# ACTION ITEM
Scan the records and identify every line in which the string "checkbox" occurs, then return those lines.

# STORED DATA
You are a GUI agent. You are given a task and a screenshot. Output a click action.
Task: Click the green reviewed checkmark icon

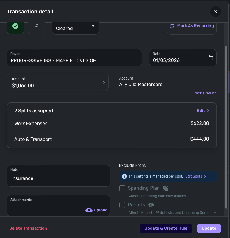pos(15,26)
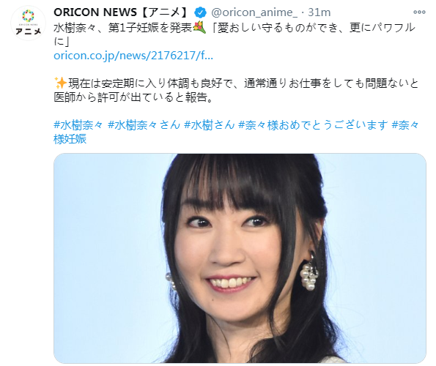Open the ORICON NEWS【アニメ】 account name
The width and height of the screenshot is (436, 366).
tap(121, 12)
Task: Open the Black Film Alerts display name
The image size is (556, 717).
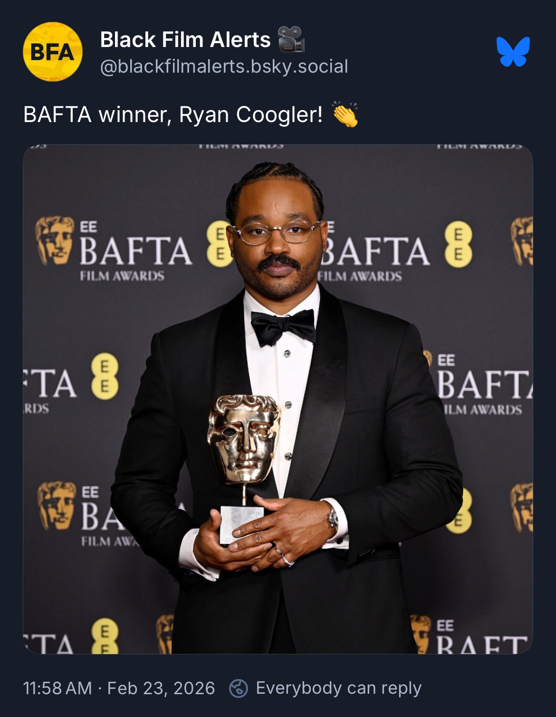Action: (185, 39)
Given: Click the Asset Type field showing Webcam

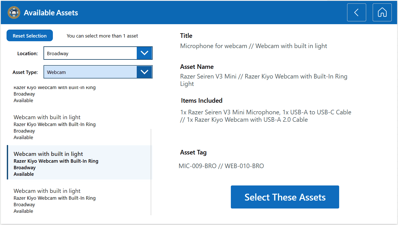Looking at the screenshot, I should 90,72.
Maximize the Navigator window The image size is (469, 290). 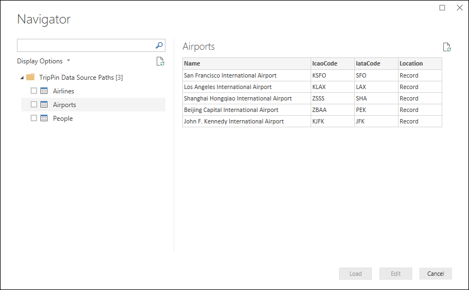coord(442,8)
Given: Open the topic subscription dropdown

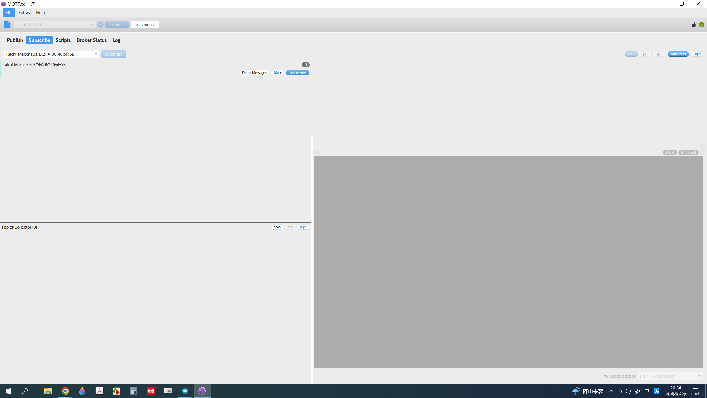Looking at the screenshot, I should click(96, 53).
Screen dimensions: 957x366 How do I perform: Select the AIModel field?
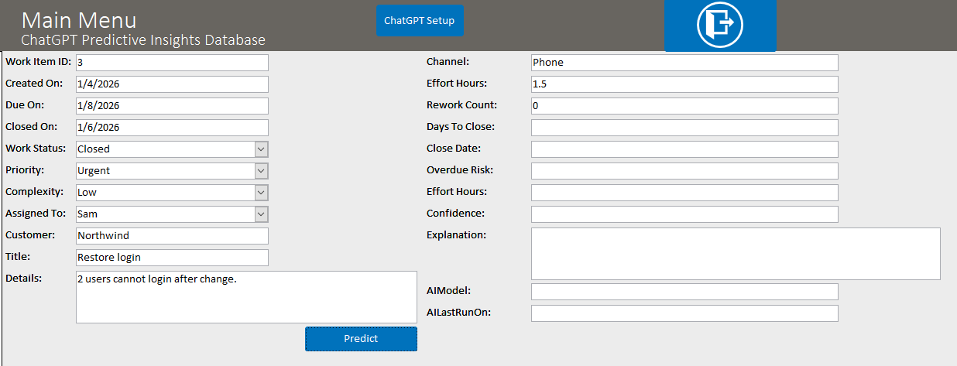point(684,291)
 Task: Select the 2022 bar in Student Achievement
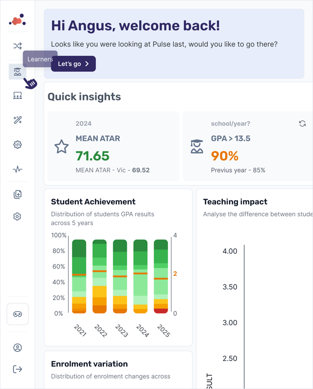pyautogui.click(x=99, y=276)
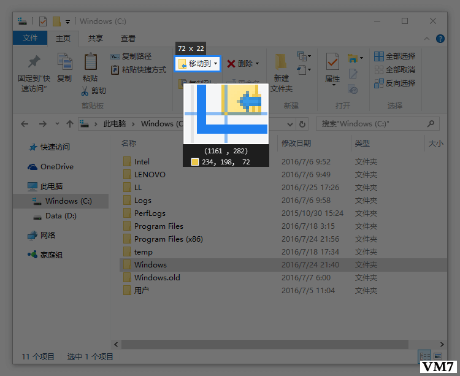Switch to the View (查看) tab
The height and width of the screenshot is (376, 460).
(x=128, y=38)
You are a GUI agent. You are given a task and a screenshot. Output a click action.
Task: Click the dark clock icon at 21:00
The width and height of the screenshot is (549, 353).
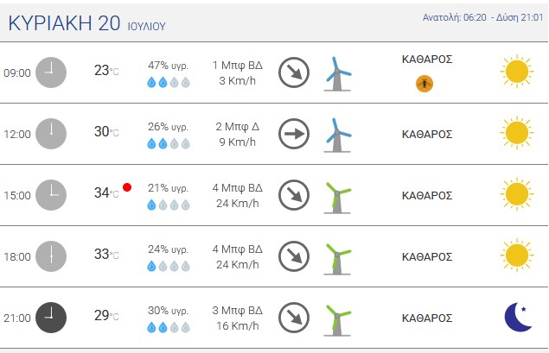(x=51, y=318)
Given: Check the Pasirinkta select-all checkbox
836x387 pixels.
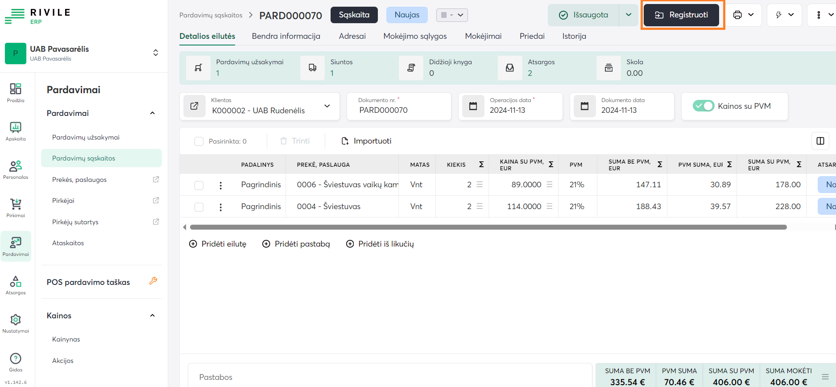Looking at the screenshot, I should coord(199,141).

--

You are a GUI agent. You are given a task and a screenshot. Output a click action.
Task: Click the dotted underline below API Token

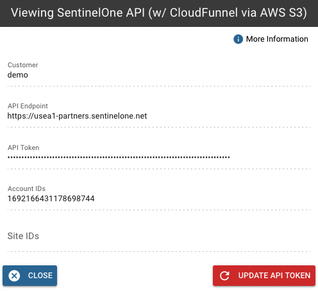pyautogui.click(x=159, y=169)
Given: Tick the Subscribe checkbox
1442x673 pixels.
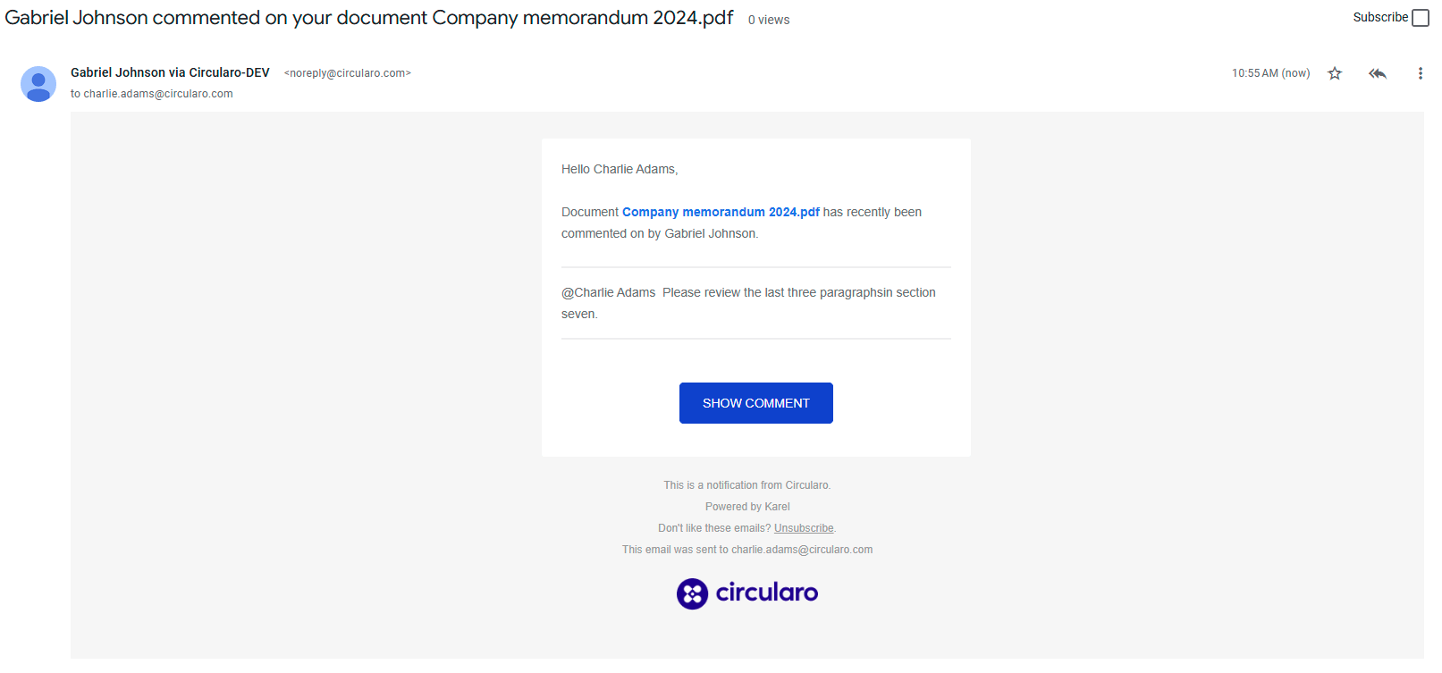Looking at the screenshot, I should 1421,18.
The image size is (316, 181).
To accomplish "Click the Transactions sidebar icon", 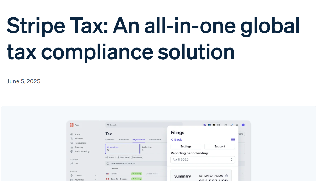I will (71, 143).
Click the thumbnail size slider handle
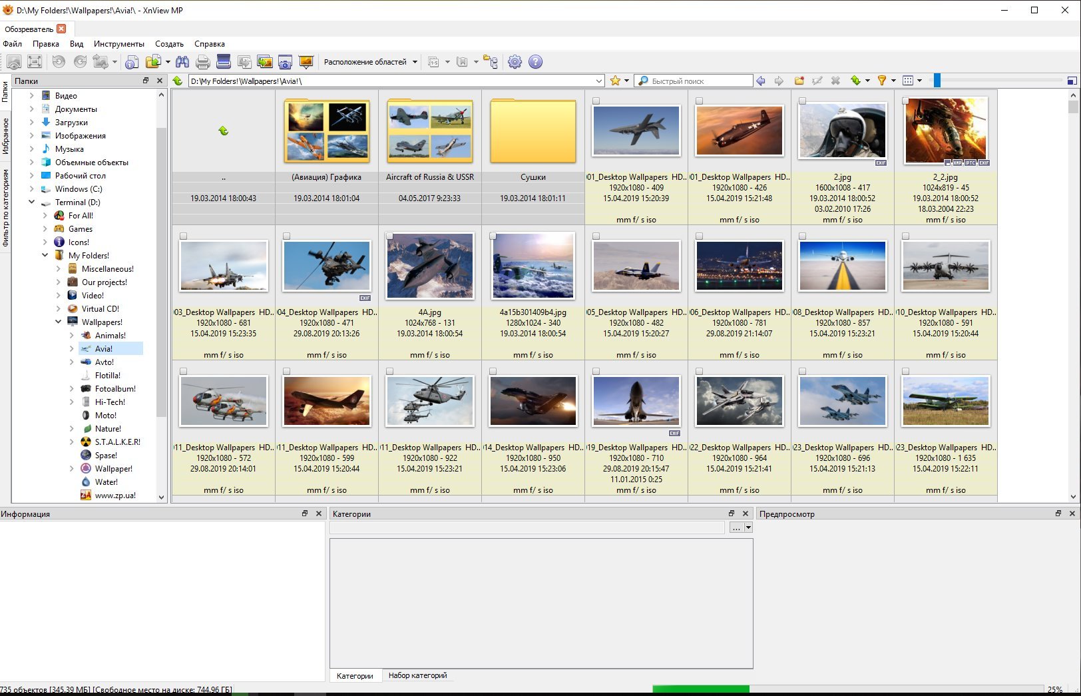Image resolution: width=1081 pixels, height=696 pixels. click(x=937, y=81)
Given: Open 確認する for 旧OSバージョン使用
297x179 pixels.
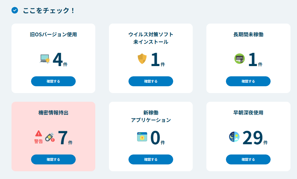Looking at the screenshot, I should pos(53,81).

--

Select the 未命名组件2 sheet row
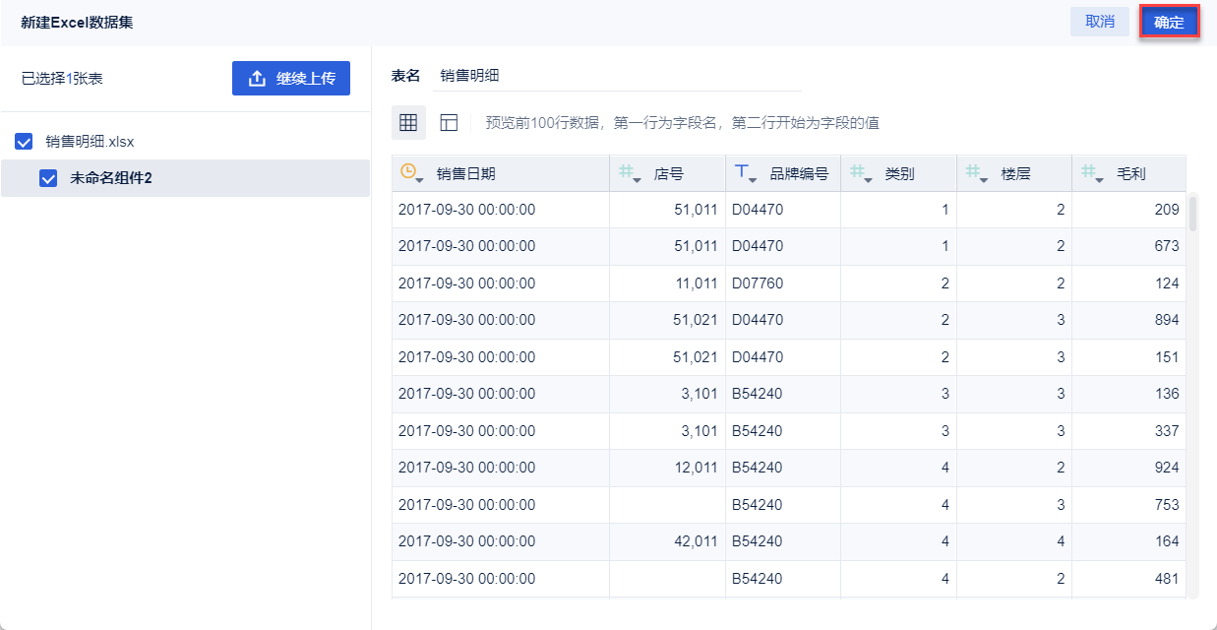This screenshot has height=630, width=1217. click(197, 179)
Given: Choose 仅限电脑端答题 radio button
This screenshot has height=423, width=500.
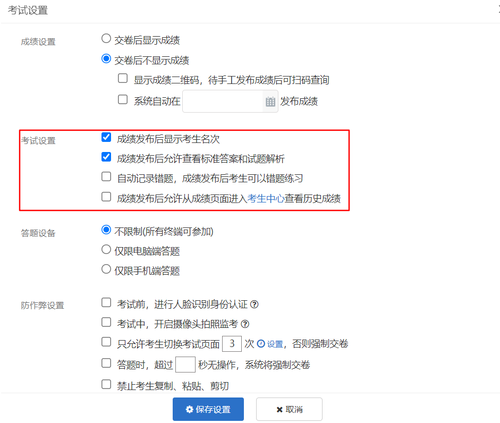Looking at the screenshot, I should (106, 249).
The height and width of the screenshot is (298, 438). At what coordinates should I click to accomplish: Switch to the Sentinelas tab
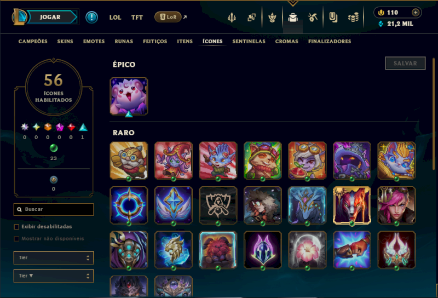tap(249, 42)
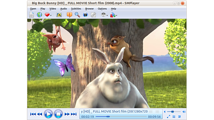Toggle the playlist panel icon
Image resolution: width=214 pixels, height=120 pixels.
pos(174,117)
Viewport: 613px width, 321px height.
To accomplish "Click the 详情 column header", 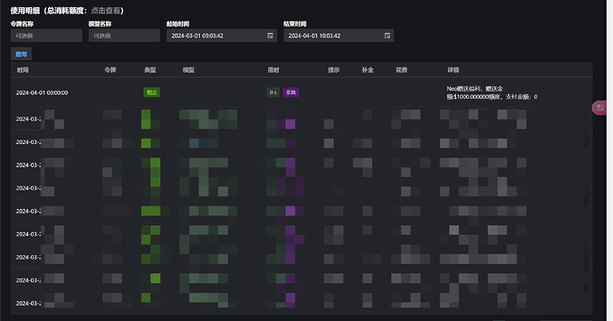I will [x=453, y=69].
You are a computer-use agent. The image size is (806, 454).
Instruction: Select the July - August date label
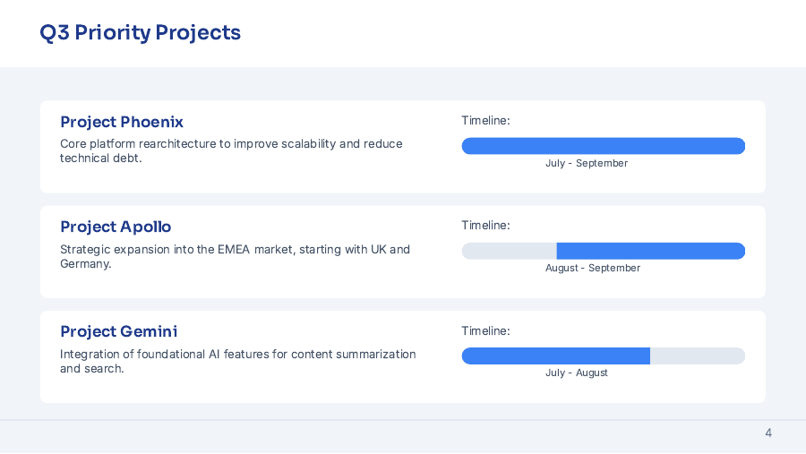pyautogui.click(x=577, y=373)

# TASK ANSWER
Given: Check the Pasirinkta select-all checkbox
Given: Tick the Subscribe checkbox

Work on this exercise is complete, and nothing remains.